**Work instructions**
Extract all of the records below and copy each line without changing a single character.
──────── Data in this exercise
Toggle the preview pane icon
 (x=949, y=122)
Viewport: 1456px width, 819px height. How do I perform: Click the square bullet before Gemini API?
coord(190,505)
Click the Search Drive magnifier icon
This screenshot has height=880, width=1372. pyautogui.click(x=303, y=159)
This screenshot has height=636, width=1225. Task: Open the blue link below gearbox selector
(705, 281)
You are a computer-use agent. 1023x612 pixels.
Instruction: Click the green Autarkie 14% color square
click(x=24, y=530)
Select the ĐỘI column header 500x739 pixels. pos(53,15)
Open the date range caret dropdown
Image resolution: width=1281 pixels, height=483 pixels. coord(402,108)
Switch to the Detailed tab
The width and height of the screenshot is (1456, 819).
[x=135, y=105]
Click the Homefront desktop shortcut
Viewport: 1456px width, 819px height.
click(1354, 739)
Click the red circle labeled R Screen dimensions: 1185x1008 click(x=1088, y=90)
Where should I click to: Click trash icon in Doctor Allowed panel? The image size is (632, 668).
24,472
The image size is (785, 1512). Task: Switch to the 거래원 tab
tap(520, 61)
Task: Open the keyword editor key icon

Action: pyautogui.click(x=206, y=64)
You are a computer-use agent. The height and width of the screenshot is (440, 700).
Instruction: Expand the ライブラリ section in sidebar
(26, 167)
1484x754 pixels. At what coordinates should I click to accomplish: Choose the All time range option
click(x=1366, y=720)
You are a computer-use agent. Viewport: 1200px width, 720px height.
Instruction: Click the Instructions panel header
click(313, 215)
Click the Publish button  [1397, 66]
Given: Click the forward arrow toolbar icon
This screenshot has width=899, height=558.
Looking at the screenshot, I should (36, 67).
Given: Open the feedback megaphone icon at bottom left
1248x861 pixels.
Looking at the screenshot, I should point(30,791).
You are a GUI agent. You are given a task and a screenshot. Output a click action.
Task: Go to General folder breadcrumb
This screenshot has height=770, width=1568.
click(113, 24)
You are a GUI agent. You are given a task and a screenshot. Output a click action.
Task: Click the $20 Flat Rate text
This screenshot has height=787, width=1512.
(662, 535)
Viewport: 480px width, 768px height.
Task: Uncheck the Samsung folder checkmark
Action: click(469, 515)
────────────────
**Exercise output**
Toggle the preview pane icon
 (x=949, y=122)
Viewport: 1456px width, 819px height. How do I perform: Click the square bullet before Gemini API?
coord(190,505)
Click the Search Drive magnifier icon
This screenshot has height=880, width=1372. pyautogui.click(x=303, y=159)
This screenshot has height=636, width=1225. Task: Open the blue link below gearbox selector
(705, 281)
You are a computer-use agent. 1023x612 pixels.
Instruction: Click the green Autarkie 14% color square
click(x=24, y=530)
Select the ĐỘI column header 500x739 pixels. pos(53,15)
Open the date range caret dropdown
Image resolution: width=1281 pixels, height=483 pixels. coord(402,108)
Switch to the Detailed tab
The width and height of the screenshot is (1456, 819).
[x=135, y=105]
Click the Homefront desktop shortcut
Viewport: 1456px width, 819px height.
click(1354, 739)
Click the red circle labeled R Screen dimensions: 1185x1008 click(x=1088, y=90)
Where should I click to: Click trash icon in Doctor Allowed panel? The image size is (632, 668).
24,472
The image size is (785, 1512). Task: Switch to the 거래원 tab
tap(520, 61)
Task: Open the keyword editor key icon

Action: pyautogui.click(x=206, y=64)
You are a computer-use agent. The height and width of the screenshot is (440, 700).
Instruction: Expand the ライブラリ section in sidebar
(26, 167)
1484x754 pixels. At what coordinates should I click to accomplish: Choose the All time range option
click(x=1366, y=720)
You are a computer-use agent. Viewport: 1200px width, 720px height.
Instruction: Click the Instructions panel header
click(313, 215)
Click the Publish button  [1397, 66]
Given: Click the forward arrow toolbar icon
This screenshot has width=899, height=558.
Looking at the screenshot, I should (36, 67).
Given: Open the feedback megaphone icon at bottom left
1248x861 pixels.
Looking at the screenshot, I should point(30,791).
You are a GUI agent. You are given a task and a screenshot. Output a click action.
Task: Go to General folder breadcrumb
This screenshot has height=770, width=1568.
click(113, 24)
You are a GUI agent. You are given a task and a screenshot. Output a click action.
Task: Click the $20 Flat Rate text
This screenshot has height=787, width=1512.
(662, 535)
Viewport: 480px width, 768px height.
Task: Uncheck the Samsung folder checkmark
Action: click(469, 515)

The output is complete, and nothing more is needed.